It 's a multispecialty journal, publishing high quality articles. It gives a platform to the authors to publish their research work which can be available for everyone across the globe to read. The best thing about JCDR is that the full articles of all medical specialties are available as pdf/html for reading free of cost or without institutional subscription, which is not there for other journals. For those who have problem in writing manuscript or do statistical work, JCDR comes for their rescue.
The journal has a monthly publication and the articles are published quite fast. In time compared to other journals. The on-line first publication is also a great advantage and facility to review one's own articles before going to print. The response to any query and permission if required, is quite fast; this is quite commendable. I have a very good experience about seeking quick permission for quoting a photograph (Fig.) from a JCDR article for my chapter authored in an E book. I never thought it would be so easy. No hassles.
Reviewing articles is no less a pain staking process and requires in depth perception, knowledge about the topic for review. It requires time and concentration, yet I enjoy doing it. The JCDR website especially for the reviewers is quite user friendly. My suggestions for improving the journal is, more strict review process, so that only high quality articles are published. I find a a good number of articles in Obst. Gynae, hence, a new journal for this specialty titled JCDR-OG can be started. May be a bimonthly or quarterly publication to begin with. Only selected articles should find a place in it.
An yearly reward for the best article authored can also incentivize the authors. Though the process of finding the best article will be not be very easy. I do not know how reviewing process can be improved. If an article is being reviewed by two reviewers, then opinion of one can be communicated to the other or the final opinion of the editor can be communicated to the reviewer if requested for. This will help one’s reviewing skills.
My best wishes to Dr. Hemant Jain and all the editorial staff of JCDR for their untiring efforts to bring out this journal.

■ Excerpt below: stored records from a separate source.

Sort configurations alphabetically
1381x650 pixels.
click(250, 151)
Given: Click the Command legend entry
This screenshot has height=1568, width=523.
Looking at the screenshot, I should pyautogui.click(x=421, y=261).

I strongly recommend medical fraternity to publish their valuable research work in this esteemed journal, JCDR".



Dr. Mamta Gupta
Consultant
(Ex HOD Obs &Gynae, Hindu Rao Hospital and associated NDMC Medical College, Delhi)
Aug 2018




Dr. Rajendra Kumar Ghritlaharey

"I wish to thank Dr. Hemant Jain, Editor-in-Chief Journal of Clinical and Diagnostic Research (JCDR), for asking me to write up few words.
Writing is the representation of language in a textual medium i e; into the words and sentences on paper. Quality medical manuscript writing in particular, demands not only a high-quality research, but also requires accurate and concise communication of findings and conclusions, with adherence to particular journal guidelines. In medical field whether working in teaching, private, or in corporate institution, everyone wants to excel in his / her own field and get recognised by making manuscripts publication.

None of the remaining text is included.